Want a recipe for career success?

Find a way to shatter your functional stereo-type.

YES, be great at what you do.  That’s a given.

But if you want more  than just being an “accountant,” break the mold in what it means to be a great.

  • Do you know how to close the books as an accountant?  I sure hope so.  Can you pay your vendors and collect your invoices?  That’s like breathing.

You in sales?

  • Can you line up a big meeting to present your annual offering?  Of course, that’s why your in sales.  Can you form relationships with various types of personalities?  Like breathing.

You in IT?

Can you build a program to automate routine tasks?  Set up networks, hardware, software?  Well I hope so, it’s like breathing.

To be a “basic valued” employee, you better know how to breathe in your function.  Some people breathe easier than others, sure.  There are people that run marathons faster (and finish) better than others.  They flat out work harder at their craft than others.  Hustle is a choice.  

But it takes more than hard work to transcend the middle of the functional bell curve.

 

I would argue that any person that aspires to rise the ranks and become one of the best at what you do…….need to flat out work their ass off to “breathe” better than those around you.  But you’ll need an edge…..
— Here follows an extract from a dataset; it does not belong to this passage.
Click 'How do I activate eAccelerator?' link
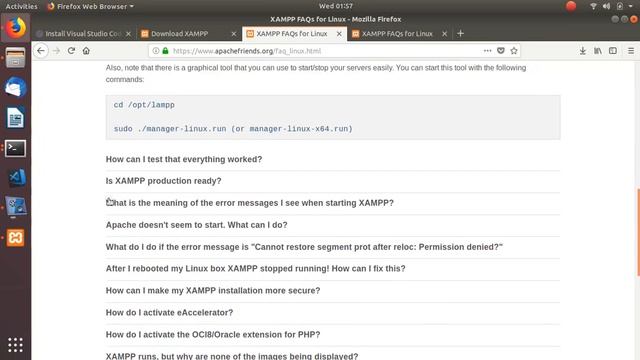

Standing out and rising to the top of any one function (or beyond) requires not just breathing.  You’ll need to stand out from the rest.  Not just by being the best, but by breaking the mold and shattering what it looks like to be the best at what you do.  Shatter your functional stereo-type.  

Take the perception by the collar, lift it up and throw it back in the career stereo type pile.  Don’t be that guy/gal.  Be the anti-stereo type.

Think Superman.  He turned the tables, in his greatest moment ever.

And a CAUTIONARY NOTE:  Before tackling any ambitious project, it helps to get a baseline for where you are at.  In this context, have you mastered “Breathing?”  What do your peers think?  If not, start their.